Rational functions sometimes have holes, which are points on the graph where the function isn't defined. These occur when a factor is common to both the numerator and denominator. When these common factors are canceled out, they leave a "hole". To determine if a function has a hole, first factor both the numerator and the denominator. After factoring, check for any common factors. If they exist, set the common factor equal to zero to find the x-coordinate of the hole. Substitute this x-coordinate back into the reduced form of the function to find the corresponding y-coordinate. For the function in this problem, given by \( f(x) = \frac{3x^2 + x - 1}{2x^2 + 3x - 2} \), we've factored both the numerator and the denominator, but found no common factors. This means there are no holes in the graph of this function.
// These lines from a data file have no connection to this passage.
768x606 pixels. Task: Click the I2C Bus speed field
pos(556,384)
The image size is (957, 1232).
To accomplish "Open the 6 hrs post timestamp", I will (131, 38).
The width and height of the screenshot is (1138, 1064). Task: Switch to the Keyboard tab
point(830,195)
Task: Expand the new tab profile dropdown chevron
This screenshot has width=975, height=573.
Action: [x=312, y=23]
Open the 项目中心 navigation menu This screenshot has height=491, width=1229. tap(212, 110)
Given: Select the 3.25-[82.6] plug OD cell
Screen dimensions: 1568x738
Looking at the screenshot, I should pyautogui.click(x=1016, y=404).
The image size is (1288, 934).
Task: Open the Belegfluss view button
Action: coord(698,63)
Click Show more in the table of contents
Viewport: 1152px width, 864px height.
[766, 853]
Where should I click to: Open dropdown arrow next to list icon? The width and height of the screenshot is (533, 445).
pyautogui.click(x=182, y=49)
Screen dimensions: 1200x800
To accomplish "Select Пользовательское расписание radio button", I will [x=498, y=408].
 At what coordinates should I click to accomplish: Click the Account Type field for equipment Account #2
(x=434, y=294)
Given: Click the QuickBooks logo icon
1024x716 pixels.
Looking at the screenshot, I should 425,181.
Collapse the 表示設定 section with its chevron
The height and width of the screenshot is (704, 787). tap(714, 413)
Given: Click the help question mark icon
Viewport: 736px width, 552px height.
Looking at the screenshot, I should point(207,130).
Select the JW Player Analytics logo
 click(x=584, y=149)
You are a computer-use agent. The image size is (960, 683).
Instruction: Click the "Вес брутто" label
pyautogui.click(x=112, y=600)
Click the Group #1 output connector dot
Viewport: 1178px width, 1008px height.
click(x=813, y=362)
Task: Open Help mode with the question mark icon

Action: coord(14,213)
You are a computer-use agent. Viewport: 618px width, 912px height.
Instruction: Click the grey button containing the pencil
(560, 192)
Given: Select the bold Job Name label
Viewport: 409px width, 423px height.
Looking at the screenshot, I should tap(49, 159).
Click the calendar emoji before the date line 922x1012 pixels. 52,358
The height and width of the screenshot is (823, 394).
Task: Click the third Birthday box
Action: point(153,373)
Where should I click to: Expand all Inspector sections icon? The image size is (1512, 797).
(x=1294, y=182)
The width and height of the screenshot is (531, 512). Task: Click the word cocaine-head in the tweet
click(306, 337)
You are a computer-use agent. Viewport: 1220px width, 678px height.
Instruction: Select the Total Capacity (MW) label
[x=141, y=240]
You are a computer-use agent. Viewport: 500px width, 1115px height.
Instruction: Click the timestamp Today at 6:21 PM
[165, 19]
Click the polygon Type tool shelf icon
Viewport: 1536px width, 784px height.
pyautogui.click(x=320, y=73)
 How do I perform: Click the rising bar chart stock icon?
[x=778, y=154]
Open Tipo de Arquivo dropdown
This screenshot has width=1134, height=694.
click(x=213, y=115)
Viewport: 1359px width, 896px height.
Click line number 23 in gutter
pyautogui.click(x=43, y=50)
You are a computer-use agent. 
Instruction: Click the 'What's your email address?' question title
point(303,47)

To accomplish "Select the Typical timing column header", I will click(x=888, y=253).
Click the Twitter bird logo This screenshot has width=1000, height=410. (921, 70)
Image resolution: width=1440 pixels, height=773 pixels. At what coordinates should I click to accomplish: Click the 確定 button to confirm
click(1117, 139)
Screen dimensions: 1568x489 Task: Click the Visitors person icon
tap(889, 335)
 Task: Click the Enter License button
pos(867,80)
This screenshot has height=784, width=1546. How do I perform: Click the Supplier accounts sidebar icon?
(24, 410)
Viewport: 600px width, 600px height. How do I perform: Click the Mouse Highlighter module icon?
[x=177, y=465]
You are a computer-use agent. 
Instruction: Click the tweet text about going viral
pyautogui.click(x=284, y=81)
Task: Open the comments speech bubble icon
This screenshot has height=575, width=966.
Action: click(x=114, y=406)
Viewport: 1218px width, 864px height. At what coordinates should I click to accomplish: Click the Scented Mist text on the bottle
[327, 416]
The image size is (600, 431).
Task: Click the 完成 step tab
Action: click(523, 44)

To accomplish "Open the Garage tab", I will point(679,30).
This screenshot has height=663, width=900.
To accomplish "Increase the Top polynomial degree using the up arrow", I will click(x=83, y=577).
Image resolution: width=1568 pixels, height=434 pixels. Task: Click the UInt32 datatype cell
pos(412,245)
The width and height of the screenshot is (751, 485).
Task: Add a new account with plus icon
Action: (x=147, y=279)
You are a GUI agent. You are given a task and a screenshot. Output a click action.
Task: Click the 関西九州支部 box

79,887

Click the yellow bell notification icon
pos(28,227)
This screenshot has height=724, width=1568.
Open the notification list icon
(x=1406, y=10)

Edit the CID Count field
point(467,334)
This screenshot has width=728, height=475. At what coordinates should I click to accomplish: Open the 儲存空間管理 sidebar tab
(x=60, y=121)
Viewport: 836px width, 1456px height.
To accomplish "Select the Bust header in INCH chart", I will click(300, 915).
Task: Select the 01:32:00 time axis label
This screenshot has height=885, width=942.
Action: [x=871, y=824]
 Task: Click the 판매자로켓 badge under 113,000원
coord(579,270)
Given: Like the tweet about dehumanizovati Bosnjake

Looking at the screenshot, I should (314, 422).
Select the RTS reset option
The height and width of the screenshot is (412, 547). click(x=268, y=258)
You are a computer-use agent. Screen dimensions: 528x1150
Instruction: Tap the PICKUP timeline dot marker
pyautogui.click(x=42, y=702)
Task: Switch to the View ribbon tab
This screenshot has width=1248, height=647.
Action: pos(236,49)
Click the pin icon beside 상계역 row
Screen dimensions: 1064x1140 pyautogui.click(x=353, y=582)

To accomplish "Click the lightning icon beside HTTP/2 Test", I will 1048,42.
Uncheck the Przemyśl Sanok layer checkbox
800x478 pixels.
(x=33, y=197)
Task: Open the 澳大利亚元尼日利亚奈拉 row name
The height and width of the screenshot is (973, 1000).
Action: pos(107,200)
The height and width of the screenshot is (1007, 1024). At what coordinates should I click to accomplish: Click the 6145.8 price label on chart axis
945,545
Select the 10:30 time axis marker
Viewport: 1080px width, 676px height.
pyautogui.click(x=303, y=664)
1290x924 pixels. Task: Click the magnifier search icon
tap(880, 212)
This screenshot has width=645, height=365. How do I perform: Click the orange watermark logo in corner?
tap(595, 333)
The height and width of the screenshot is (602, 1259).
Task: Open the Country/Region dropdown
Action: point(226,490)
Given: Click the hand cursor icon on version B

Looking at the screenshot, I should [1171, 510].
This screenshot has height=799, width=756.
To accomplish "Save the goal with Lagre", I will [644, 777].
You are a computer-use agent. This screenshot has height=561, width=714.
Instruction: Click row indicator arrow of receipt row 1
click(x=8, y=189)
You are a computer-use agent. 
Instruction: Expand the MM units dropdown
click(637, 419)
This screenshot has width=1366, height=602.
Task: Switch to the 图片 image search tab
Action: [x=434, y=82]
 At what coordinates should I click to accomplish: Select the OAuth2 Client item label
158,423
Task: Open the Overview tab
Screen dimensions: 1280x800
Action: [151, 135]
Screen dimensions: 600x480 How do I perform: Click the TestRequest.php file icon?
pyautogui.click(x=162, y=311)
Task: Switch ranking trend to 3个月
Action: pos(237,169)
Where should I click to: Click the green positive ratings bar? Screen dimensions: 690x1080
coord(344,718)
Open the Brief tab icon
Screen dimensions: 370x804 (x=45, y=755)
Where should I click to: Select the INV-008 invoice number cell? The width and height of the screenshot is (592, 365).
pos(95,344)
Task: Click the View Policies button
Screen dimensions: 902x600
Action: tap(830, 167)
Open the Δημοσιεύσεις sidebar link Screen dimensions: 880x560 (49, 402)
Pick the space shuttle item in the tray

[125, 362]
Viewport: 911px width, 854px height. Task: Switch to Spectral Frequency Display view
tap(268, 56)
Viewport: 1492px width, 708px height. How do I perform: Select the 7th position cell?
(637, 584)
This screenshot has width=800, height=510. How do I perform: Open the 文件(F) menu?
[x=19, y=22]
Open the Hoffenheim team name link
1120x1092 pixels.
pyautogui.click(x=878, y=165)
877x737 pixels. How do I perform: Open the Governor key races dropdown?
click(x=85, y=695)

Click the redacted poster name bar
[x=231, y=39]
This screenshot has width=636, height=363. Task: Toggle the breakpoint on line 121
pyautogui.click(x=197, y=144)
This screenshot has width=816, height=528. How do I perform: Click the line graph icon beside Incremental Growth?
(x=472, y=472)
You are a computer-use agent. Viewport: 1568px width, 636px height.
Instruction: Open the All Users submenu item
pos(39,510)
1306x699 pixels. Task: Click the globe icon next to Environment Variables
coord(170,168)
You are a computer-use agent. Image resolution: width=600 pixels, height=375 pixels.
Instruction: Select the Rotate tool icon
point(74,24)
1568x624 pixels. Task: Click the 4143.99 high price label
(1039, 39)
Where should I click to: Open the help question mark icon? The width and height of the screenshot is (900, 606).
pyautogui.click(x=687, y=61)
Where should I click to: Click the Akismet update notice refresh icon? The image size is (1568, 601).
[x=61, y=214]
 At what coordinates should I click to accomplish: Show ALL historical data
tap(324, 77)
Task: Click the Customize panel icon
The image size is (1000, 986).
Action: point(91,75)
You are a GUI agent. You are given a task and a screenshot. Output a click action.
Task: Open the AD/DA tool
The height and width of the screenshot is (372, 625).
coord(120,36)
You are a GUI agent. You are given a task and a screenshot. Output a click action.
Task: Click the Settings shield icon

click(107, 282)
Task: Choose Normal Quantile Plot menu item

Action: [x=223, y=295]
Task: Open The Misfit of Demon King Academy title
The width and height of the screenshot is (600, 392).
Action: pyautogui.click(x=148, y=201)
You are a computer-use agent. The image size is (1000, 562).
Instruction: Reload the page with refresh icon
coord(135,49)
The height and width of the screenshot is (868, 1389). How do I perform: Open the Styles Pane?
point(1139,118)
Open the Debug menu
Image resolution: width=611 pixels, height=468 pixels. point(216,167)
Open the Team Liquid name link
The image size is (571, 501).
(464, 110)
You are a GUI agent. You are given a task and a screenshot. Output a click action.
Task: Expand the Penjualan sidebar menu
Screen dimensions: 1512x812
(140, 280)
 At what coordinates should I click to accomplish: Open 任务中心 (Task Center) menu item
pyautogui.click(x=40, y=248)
Vertical asymptotes occur in a rational function when the value of x makes the denominator zero, while the numerator is not zero at the same x-value. To find vertical asymptotes, solve for the values of x that make the denominator equal to zero and ensure these do not also make the numerator zero.
In this problem, the factored form of the denominator is \((2x - 1)(x + 2)\). Set each factor to zero to find the vertical asymptotes:

• For \(2x - 1 = 0\), solving gives \(x = \frac{1}{2}\).
• For \(x + 2 = 0\), solving gives \(x = -2\).

Neither x-value makes the numerator zero, so these are indeed vertical asymptotes. Thus, the function has vertical asymptotes at \(x = \frac{1}{2}\) and \(x = -2\). These asymptotes indicate where the graph will shoot up to infinity or down to negative infinity.

Horizontal asymptotes are identified by comparing the degrees of the numerator and the denominator in a rational function.

• If the degree of the numerator is less than the degree of the denominator, the horizontal asymptote is \(y = 0\).
• If they are equal, the horizontal asymptote is \( y = \frac{a}{b} \) where \(a\) and \(b\) are the leading coefficients of the numerator and the denominator, respectively.
• If the numerator's degree is greater, there is no horizontal asymptote, but possibly an oblique one.

For the function \(f(x) = \frac{3x^2 + x - 1}{2x^2 + 3x - 2}\), both the numerator and denominator have degree 2. Therefore, the horizontal asymptote is determined by the leading coefficients: \(\frac{3}{2}\). Hence, the horizontal asymptote is \(y = \frac{3}{2}\). Horizontal asymptotes give us valuable information about the behavior of the graph as \(x\) approaches infinity or negative infinity.